I used vim for a few years, got used to that zsh+tmux combo, and my
environment was mostly wrapped around Vim (not UNIX like I thought it was).
Then after I gave Emacs a shot, I used GUI version, and I saw that it is not
the end of the world because I didn't use it as in-terminal editor. I am
seriously reconsidering ditching everything and go to Sublime.

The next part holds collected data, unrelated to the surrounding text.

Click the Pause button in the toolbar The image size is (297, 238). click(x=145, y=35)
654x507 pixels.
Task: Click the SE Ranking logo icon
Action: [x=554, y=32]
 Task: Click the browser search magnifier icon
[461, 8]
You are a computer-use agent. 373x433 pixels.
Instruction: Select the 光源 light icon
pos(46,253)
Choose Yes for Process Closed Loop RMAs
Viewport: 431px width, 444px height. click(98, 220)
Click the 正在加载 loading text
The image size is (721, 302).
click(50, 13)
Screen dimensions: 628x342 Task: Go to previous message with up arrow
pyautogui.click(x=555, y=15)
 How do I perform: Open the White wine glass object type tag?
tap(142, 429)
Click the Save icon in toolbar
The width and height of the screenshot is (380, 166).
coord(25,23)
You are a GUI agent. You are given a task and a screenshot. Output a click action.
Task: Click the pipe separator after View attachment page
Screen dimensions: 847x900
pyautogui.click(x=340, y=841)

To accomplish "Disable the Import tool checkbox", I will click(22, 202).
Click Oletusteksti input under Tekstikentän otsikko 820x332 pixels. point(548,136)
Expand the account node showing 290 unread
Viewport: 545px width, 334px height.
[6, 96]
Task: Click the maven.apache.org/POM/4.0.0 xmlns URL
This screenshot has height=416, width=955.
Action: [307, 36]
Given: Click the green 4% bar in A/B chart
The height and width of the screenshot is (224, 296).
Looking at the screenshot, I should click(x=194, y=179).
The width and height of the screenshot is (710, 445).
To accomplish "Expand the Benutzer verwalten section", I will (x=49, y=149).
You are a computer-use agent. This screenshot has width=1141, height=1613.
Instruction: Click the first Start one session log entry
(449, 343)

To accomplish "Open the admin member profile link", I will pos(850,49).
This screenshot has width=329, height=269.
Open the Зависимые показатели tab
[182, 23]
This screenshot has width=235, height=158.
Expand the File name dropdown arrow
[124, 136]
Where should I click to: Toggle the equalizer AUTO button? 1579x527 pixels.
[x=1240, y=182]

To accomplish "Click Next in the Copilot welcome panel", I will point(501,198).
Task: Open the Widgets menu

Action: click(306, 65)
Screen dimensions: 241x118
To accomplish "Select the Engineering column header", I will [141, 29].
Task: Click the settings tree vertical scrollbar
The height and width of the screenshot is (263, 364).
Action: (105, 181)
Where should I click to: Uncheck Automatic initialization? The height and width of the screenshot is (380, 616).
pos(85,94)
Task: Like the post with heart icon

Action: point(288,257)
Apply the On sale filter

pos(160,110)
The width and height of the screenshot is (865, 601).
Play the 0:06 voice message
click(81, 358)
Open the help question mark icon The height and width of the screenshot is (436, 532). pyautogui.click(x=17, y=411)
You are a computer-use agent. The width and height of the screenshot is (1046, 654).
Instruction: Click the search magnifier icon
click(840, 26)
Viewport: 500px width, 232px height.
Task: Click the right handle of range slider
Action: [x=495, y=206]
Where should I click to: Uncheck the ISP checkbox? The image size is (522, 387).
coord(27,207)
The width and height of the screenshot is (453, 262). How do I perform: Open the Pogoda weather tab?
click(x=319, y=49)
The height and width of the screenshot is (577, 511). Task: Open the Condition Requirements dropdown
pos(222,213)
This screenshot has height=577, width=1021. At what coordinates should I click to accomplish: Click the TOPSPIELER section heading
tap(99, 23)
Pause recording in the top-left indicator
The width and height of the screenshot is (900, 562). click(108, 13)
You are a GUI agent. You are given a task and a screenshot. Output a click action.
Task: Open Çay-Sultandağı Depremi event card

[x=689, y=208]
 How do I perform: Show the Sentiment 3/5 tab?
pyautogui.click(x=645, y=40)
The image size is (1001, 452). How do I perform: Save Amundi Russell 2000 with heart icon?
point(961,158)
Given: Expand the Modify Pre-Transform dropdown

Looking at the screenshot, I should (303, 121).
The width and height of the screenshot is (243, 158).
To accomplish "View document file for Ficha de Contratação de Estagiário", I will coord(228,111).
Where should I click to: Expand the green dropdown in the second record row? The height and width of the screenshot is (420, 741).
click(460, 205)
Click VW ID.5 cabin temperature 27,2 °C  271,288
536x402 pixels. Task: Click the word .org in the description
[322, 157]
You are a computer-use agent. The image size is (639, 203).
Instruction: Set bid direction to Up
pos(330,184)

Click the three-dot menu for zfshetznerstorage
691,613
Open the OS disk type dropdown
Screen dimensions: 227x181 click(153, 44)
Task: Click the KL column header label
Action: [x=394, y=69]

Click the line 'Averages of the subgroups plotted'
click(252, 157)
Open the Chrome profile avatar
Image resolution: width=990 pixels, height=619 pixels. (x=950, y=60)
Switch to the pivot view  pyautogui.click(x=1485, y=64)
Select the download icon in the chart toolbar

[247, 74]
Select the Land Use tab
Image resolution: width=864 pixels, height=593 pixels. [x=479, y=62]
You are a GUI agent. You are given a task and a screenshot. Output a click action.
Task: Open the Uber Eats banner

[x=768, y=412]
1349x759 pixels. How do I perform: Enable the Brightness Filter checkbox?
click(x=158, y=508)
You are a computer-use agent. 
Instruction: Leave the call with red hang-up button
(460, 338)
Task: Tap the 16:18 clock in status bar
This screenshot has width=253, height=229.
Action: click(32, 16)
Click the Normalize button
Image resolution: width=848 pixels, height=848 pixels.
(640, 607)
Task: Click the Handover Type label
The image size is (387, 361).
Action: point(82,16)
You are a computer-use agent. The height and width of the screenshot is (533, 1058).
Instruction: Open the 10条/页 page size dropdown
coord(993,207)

Why? It's fast, sleek and it does the job. With Emacs I start working on
something, and few hours later I am like "why the fuck am I writing lisp and
tweaking emacs". I get it, people that used it during 90s, and for 10+ years,
they are set in the stone, and why would they switch. But now I really
reconsider my options. Vim is much better in that aspect, I spent years with
it and have it much or less to my liking, but I always come to some edge case
where I change editor.

For example, I want to practice few exercises from SCIP I need Emacs, because
Lisp programming in Emacs is so effortless and good. I want to write some Go I
jump to Vim because vim-go just works perfectly for me. When I am doing some
admin work on system I run Vim, but when I want to play with Clojure I need to
go back to Emacs. You see the trend? How would Sublime cover all those
functional languages, is it any good?

If I could have extremely light version of Emacs, that worked in terminal,
much better and much more flexible than og Emacs, with good support for REPLs.
When you break the no-mouse barrier, you see huge boost of productivity, but
later after some time it diminishes and returns. I know I do not want Electron
based editor. Terminal preferably but not the key. Something swift and clean.
Vim does the job 80% of time but functional languages just work better inside
Emacs.

I am holding my breath for Xi Editor [0]. It's written in rust, has some
interesting abstractions and implementations, native is priority, and overall
looks like potential checker for all my boxes. But it is nowhere near to the
point of replacing vim or emacs for me. I rambled too much...

[0] [https://github.com/google/xi-editor](https://github.com/google/xi-editor)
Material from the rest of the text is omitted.